▶ _Exercise directions_:
Go over the material below and report every line that contains the word "agent".

▶ _Information_:
*****

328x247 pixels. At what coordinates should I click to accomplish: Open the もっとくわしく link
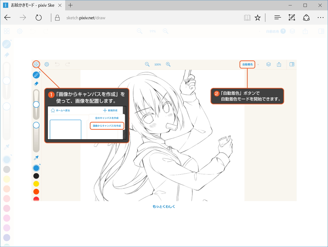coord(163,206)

*****

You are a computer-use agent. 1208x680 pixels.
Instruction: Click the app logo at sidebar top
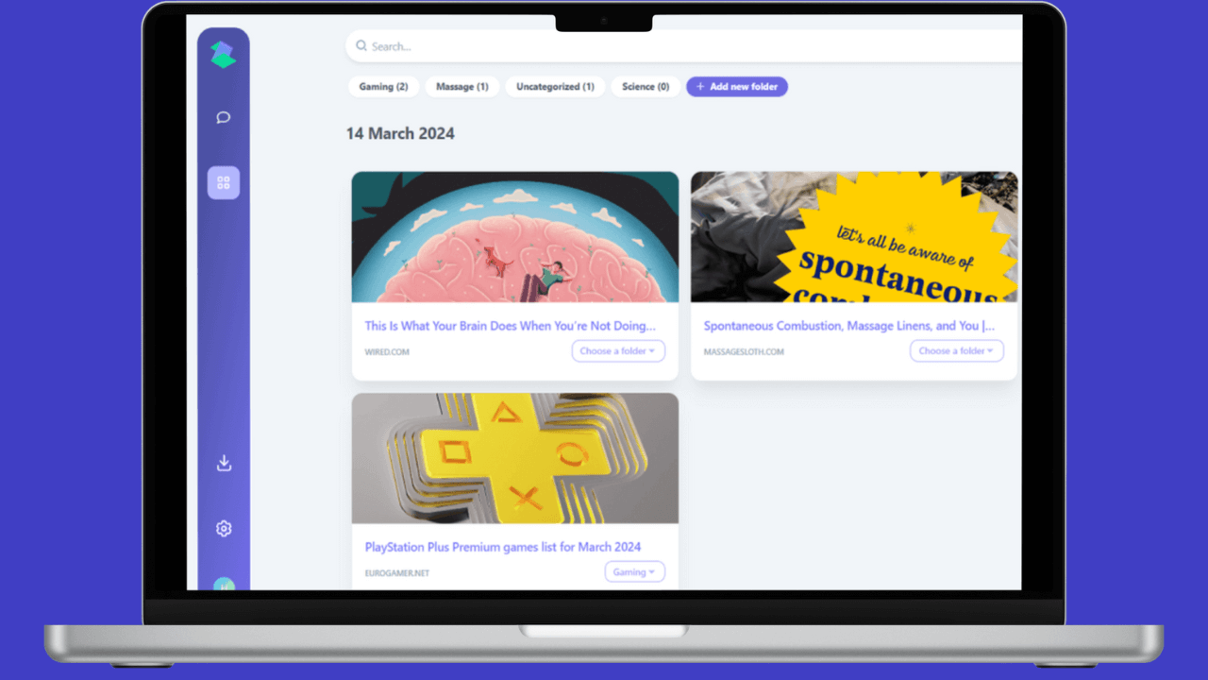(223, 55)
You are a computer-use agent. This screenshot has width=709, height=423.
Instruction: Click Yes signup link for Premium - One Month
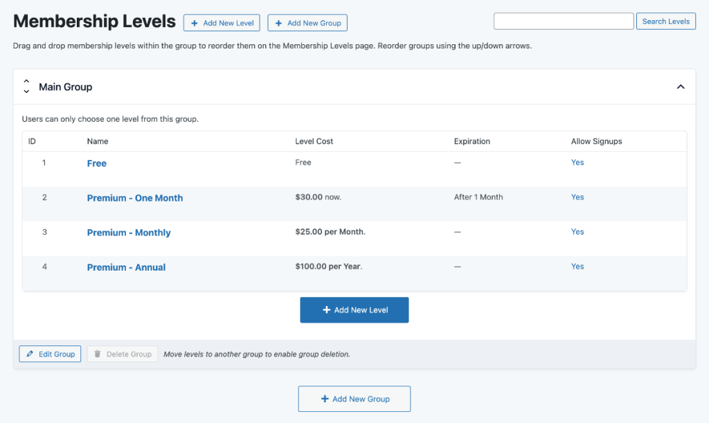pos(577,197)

*****

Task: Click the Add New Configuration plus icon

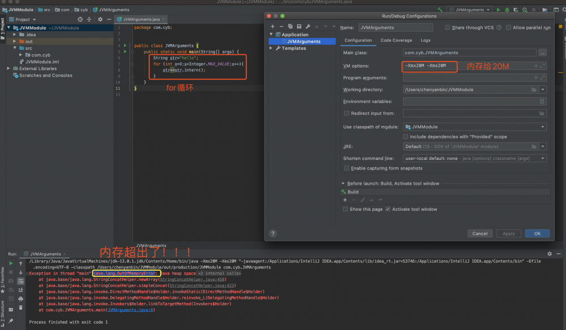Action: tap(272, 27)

*****

▶ _Answer for this exercise_:
You are a computer-use agent. 1208x680 pixels.
You are a computer-use agent. This screenshot has width=709, height=423.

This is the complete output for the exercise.